• _Work item_
Reproduce the entire SS Irish Willow text below verbatim.

General characteristics
- Type: Lake freighter
- Tonnage: 2,009 GRT; 1,197 NRT; 3,000 DWT;
- Length: 252 ft (76.8 m)
- Beam: 43 ft 5 in (13.2 m)
- Depth: 18 ft 9 in (5.7 m)
- Decks: 1
- Propulsion: Triple-expansion steam engine 260nhp (1918–23); 6-cylinder 4 S.C.S.A. Werkspoor diesel engine by Pacific Diesel Engine Co, Oakland, California 253nhp (1923–38); T 3-cylinder by John Lewis and Son, Aberdeen 153nhp (1938–60);
- Capacity: 130,000 cubic feet (3,681 m^{3})

= SS Irish Willow (1917) =

Irish Willow was one of the few ships which maintained Irish trade during World War II.

At the outbreak of World War II, sometimes referred to in Ireland as "The Emergency", Ireland declared neutrality and became isolated as never before. Although Ireland had a substantial food surplus, there were shortages of specific foods such as fruits, wheat and tea. There were very few Irish ships as shipping had been neglected since independence. Foreign ships which had transported Irish cargoes, before the war, were soon unavailable.
No country had ever been more effectively blockaded because of the activities of belligerents and our lack of ships ...
— Taoiseach (Prime Minister) Éamon de Valera, Saint Patrick's Day address 17 March 1940

Otto, an Estonian ship, was in Cobh when the Republic of Estonia was annexed by the USSR. In October 1941 trustees for the absent owners leased her to Irish Shipping. She was renamed Irish Willow, She made 18 voyages to Saint John, New Brunswick, returning with wheat. She also exported food to Britain and imported coal. Initially Irish ships sailed in British convoys. In the light of experience they chose to sail alone, relying on their neutral markings. German respect for that neutrality varied from friendly to tragic.

• _Dataset section_
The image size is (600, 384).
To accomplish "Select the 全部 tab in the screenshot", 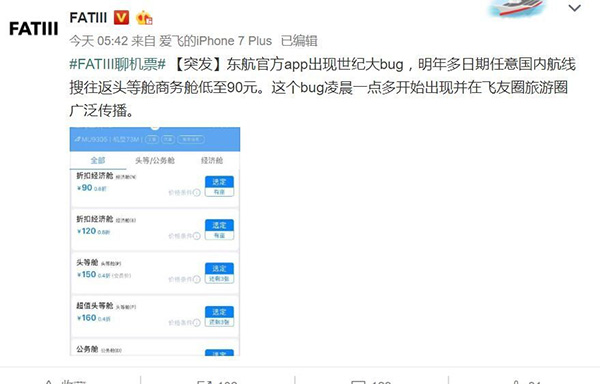I will [98, 160].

• _Result for this exercise_
General characteristics
- Type: Lake freighter
- Tonnage: 2,009 GRT; 1,197 NRT; 3,000 DWT;
- Length: 252 ft (76.8 m)
- Beam: 43 ft 5 in (13.2 m)
- Depth: 18 ft 9 in (5.7 m)
- Decks: 1
- Propulsion: Triple-expansion steam engine 260nhp (1918–23); 6-cylinder 4 S.C.S.A. Werkspoor diesel engine by Pacific Diesel Engine Co, Oakland, California 253nhp (1923–38); T 3-cylinder by John Lewis and Son, Aberdeen 153nhp (1938–60);
- Capacity: 130,000 cubic feet (3,681 m^{3})

= SS Irish Willow (1917) =

Irish Willow was one of the few ships which maintained Irish trade during World War II.

At the outbreak of World War II, sometimes referred to in Ireland as "The Emergency", Ireland declared neutrality and became isolated as never before. Although Ireland had a substantial food surplus, there were shortages of specific foods such as fruits, wheat and tea. There were very few Irish ships as shipping had been neglected since independence. Foreign ships which had transported Irish cargoes, before the war, were soon unavailable.
No country had ever been more effectively blockaded because of the activities of belligerents and our lack of ships ...
— Taoiseach (Prime Minister) Éamon de Valera, Saint Patrick's Day address 17 March 1940

Otto, an Estonian ship, was in Cobh when the Republic of Estonia was annexed by the USSR. In October 1941 trustees for the absent owners leased her to Irish Shipping. She was renamed Irish Willow, She made 18 voyages to Saint John, New Brunswick, returning with wheat. She also exported food to Britain and imported coal. Initially Irish ships sailed in British convoys. In the light of experience they chose to sail alone, relying on their neutral markings. German respect for that neutrality varied from friendly to tragic.